Can you imagine doing all your sewing without power? Let's imagine a walk through time.
I went to the articifer's day at the historical Saratoga Battlefield where re-enactors demonstrated the work of tailors and seamstresses of the late 1700s.
The small blue wallet in the first picture housed their tools of the trade, mostly needles and pins. I wish I took a picture of their version of a pair of scissors! It was very interesting to see how far we've come in the craft.
Decades later, inventors began making foot treadle sewing machines. I spotted a Wilcox & Gibbs head at an antique fair. This must have been an incredible invention back in its infancy!
This had to be one of the more interesting treadle machines I saw at the fair.
All housed up in a beautiful sewing desk. I can't help but wonder the story behind this machine and who may have owned it! You can see the rest of the antique machines I saw at the fair at this post.
Here is is an 1884 Wheeler and Wilson New Family treadle machine. The card says it would have cost $55 to buy it new back in the day. What a treasure for the affluent Victorian Era home!
I saw this one at a special quilt display in 2013 at the Adirondack Museum in Blue Mountain Lake, NY.
Singer jumped in the treadle machine world in 1851. Their style didn't change very much over the first decade. They were solid and heavy and industrial. They had an ever increasing catalog of accessories. They saved time. Women wanted them in their homes.
My great aunt owned this show-stopping 1923 treadle set up, which came to my home in 2014.
My mother learned to sew on it. By the time I received it, it was full of lint and dust, to the point of not working. The wheel turned about one inch. You can read more about the restoration I did on it at this post.
With homes becoming electrified, power could start running these machines! Factories reengineered their designs and changed with the times.
When Singer unveiled their portable sewing machine, women wanted these light, sleek beauties.
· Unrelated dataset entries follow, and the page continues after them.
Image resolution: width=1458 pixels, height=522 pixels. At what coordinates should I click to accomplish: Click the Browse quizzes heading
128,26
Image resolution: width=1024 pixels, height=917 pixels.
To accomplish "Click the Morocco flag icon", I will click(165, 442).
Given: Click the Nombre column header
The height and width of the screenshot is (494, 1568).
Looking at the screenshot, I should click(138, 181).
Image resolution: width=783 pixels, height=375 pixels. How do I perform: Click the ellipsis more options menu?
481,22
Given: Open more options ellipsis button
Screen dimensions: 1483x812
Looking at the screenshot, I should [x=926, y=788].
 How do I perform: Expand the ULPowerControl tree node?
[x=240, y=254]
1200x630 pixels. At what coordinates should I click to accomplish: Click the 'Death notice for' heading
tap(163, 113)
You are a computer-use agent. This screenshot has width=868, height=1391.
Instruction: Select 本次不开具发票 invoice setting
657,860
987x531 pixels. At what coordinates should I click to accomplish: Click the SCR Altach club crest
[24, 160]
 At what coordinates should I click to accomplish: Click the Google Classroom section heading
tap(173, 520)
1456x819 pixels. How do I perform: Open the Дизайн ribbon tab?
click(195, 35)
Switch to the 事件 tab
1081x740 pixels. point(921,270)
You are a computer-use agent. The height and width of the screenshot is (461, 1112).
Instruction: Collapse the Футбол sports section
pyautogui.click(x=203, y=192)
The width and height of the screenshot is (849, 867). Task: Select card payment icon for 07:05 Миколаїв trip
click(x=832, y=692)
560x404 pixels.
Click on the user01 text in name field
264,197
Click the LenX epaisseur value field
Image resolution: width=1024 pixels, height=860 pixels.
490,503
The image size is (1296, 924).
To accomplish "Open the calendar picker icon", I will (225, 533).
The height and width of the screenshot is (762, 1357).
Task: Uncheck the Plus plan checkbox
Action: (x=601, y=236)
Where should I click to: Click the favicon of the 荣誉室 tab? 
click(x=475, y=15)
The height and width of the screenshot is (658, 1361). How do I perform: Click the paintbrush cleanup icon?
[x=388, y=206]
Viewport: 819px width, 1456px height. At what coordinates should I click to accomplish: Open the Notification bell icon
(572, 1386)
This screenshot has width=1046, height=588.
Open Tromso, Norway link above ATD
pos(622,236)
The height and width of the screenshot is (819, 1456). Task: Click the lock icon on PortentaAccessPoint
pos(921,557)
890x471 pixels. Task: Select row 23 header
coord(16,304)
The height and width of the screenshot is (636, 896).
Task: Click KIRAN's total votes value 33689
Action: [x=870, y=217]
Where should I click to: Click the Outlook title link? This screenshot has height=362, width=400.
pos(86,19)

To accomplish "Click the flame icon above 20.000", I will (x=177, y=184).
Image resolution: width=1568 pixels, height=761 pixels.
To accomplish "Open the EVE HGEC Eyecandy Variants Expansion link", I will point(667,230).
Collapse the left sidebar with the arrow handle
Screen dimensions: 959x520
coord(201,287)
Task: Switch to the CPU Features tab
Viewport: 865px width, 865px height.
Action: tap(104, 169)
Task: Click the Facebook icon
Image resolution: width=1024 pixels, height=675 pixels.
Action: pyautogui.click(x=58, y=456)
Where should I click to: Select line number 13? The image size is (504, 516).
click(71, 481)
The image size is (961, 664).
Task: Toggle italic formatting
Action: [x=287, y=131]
You can sew up a storm all day and easily pack it up in a carrying case and put it away before preparing dinner. It was a marvel!
How can you look at this and not want one? Right?!
This pedal came with my 1935 Featherweight. All metal construction.
You don't see many of these around!
This pedal came with my 1950 Featherweight. I love the shine they have and how they match the look of the machine.
The button on the right is a place to rest your foot. You roll the ball of your foot onto the button to engage it and roll off of the button to stop it. It feels funny at first but when you get used to this technique, you will find your speed control becomes quite accurate. You won't go from 0 - 60 in less than a second! I like sewing without shoes. Socks or thin slippers are great for a better feel of the buttons. How do you work the pedal?
When I wanted to know more about the pedal wiring, I found these helpful diagrams. Remember that wiring can be quite fragile or dangerous to work on. Please be careful or get assistance from an expert.